Meski demikian, perjuangan Kartini tidak selesai. Kartinischool semakin berkembang hingga belasan tahun setelahnya. Kartinischool diasuh oleh Yayasan van Deventer dan beroperasi di Semarang sejak tahun 1912.
Beberapa tahun setelahnya, Kartinischool berkembang pesat dan didirikan di daerah-daerah lain. di antaranya yaitu Madiun, Batavia, Buitenzorg, Malang, Cirebon, dan Pekalongan.
Gagasan Kartini dihimpun oleh Jacques Abendanon, yakni suami dari Rosa Abendanon yang kala itu menjadi Menteri Kebudayaan, Agama, dan Kerajinan Hindia Belanda. Abendanon menerbitkan tulisan Kartini menjadi buku yang bertajuk, “Dari Kegelapan Menuju Cahaya.”
Buku-buku tentang Kartini
1. Letters from Kartini, an Indonesian Feminist 1900-1904
Letters from Kartini pertama kali diterbitkan di Den Haag pada tahun 1911 dengan judul, "Pintu Duisternis tot Licht," (dari Kegelapan ke Terang). Wanita Jawa kelahiran bangsawan bahkan lebih tak tertembus. Kehidupan seorang Raden Adjeng atau Raden Ajoe, adalah sesuatu yang terpisah.
Bahkan para pejabat dan penguasa Belanda di negara itu tidak tahu apa-apa tentang kehidupan para "putri" terpencil ini, seperti yang biasa kita sebut istri dan anak perempuan para Bupati, meskipun mereka sendiri tidak mengklaim gelar yang di Eropa berperingkat sangat tinggi.
2. Panggil Aku Kartini Saja
Panggil Saja Kartini Saja merupakan karya Pramoedya Ananta Toer, yakni pengarang kondang yang dikenal dengan tulisannya. Sementara buku ini berisi kumpulan surat dan gagasan Kartini.
Kartini digambarkan bukan hanya sebagai pelopor emansipasi. Ia juga hadir sebagai pemberi kritik terhadap feodalisme budaya Jawa di zaman itu.
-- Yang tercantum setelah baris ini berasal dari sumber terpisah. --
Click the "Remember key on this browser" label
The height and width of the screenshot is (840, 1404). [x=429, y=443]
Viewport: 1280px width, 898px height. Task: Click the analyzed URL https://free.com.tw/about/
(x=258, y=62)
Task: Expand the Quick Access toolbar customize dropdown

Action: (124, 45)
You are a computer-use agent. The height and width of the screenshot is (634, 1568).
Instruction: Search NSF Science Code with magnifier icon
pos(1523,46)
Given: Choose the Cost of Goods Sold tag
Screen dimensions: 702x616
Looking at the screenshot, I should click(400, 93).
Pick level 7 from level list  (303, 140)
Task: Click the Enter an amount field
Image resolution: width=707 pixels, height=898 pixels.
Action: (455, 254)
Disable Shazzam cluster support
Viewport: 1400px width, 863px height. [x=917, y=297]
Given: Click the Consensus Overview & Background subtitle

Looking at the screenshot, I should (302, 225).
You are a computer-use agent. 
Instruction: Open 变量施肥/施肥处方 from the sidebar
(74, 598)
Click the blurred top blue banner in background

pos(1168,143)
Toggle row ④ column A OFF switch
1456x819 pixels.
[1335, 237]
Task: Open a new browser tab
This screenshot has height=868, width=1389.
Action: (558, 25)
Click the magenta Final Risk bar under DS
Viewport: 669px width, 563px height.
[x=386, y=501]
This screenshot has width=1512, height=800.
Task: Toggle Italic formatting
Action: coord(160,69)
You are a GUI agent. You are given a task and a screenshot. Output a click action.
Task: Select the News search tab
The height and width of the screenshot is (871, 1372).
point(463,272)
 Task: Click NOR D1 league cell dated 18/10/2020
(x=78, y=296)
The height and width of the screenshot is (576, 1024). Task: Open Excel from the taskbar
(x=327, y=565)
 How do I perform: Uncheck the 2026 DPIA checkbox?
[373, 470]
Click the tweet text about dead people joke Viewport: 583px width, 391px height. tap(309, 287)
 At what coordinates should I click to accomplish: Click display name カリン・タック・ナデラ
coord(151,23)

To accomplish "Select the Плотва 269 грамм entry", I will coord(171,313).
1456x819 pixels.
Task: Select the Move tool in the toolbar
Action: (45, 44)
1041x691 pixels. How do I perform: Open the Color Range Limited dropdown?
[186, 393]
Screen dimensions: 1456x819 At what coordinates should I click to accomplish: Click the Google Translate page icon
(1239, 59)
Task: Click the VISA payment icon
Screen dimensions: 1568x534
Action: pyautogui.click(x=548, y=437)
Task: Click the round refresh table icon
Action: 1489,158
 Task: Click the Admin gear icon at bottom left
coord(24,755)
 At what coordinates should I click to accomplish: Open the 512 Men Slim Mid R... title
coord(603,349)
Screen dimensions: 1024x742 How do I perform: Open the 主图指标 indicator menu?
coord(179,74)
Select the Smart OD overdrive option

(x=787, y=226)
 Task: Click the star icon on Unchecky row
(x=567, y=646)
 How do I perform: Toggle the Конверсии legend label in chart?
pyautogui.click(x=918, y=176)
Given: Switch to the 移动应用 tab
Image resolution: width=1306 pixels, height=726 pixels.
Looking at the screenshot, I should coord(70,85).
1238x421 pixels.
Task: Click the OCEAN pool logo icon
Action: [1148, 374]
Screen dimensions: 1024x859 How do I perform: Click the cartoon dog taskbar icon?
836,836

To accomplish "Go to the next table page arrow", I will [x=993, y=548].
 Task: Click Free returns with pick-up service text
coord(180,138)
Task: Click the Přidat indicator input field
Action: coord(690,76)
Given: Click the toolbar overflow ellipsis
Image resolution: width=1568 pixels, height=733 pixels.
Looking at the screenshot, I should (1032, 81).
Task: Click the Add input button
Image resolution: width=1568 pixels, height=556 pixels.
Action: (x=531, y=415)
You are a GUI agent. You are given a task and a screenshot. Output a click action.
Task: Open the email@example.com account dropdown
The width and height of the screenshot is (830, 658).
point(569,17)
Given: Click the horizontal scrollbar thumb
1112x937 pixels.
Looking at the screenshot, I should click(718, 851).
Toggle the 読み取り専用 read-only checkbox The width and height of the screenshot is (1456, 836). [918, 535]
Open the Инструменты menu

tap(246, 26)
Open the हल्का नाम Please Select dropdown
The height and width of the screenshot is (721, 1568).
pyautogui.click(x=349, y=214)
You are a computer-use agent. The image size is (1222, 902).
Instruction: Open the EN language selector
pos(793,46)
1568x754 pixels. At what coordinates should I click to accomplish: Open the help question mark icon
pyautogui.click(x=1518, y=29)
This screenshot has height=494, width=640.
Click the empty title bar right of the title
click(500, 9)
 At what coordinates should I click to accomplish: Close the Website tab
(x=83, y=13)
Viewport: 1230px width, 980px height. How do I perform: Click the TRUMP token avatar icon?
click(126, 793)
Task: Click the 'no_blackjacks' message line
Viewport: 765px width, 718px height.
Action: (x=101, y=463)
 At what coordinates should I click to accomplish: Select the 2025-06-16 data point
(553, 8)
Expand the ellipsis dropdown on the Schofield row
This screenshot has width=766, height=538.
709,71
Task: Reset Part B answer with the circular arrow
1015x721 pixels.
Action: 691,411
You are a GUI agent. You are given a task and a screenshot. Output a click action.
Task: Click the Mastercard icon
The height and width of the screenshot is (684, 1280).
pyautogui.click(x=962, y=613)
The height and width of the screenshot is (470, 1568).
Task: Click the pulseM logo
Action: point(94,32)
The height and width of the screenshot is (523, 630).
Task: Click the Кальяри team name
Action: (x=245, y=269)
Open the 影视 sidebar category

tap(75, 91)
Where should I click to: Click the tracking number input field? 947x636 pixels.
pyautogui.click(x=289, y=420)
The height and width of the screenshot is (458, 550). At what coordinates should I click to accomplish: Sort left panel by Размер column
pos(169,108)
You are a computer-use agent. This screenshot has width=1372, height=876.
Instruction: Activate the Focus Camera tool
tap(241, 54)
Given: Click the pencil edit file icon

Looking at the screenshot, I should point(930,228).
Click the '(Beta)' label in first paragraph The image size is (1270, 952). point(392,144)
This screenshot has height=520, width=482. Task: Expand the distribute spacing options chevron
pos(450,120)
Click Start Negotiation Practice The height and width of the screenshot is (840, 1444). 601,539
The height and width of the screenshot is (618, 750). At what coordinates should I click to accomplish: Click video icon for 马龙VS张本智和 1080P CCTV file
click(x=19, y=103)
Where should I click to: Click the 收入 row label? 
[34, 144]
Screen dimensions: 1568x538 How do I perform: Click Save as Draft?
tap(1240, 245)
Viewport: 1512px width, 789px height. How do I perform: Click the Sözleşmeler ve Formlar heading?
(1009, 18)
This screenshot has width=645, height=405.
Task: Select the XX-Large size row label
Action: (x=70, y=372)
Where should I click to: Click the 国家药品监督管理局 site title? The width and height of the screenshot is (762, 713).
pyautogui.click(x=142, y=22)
3. Kartini Surat-surat kepada Ny. RM Abendanon Mandri dan Suaminya
Sebagaimana yang sudah dibahas sebelumnya, Kartini banyak mengirimkan surat kepada temannya, Rosa Abendanon. Kenangan ini dikumpulkan oleh suami Rosa, Jacques Abendanon. Kemudian dirangkum dan diterbitkan kembali dalam bentuk buku oleh Sulastin Sutrisno.
Surat yang dikirim pada 27 Oktober 1902 berisi tentang keinginannya akan kemajuan berpikir perempuan Jawa yang hidup di masa itu. Informasi lain yang ada di dalamnya yaitu Kartini yang menjadi vegetarian dengan menghindari memakan daging.
4. Aku Mau… Feminisme dan Nasionalisme (Surat-surat Kartini kepada Stella Zeehandelaar 1899-1903)
Buku ini merangkum surat-surat Kartini yang dikirimkannya kepada Stella Zeehandelaar. Ada pun tujuan menerbitkannya sebagai buku yaitu sebagai peringatan 100 tahun wafat Kartini.
Diketahui bahwa surat-surat tersebut dihimpun oleh Dr. Joost Cote dalam bahasa Belanda. Penggalan kata “Aku mau…” dikenal sebagai motto Kartini.
Demikian pembahasan mengenai biografi R.A Kartini yang bisa dijadikan inspirasi dan renungan bagi kaum perempuan di Indonesia. Dapat diambil pelajaran bahwa hal apa pun tidak bisa dibiarkan menjadi penghalang bagi wanita untuk bebas berpikir dan bermimpi.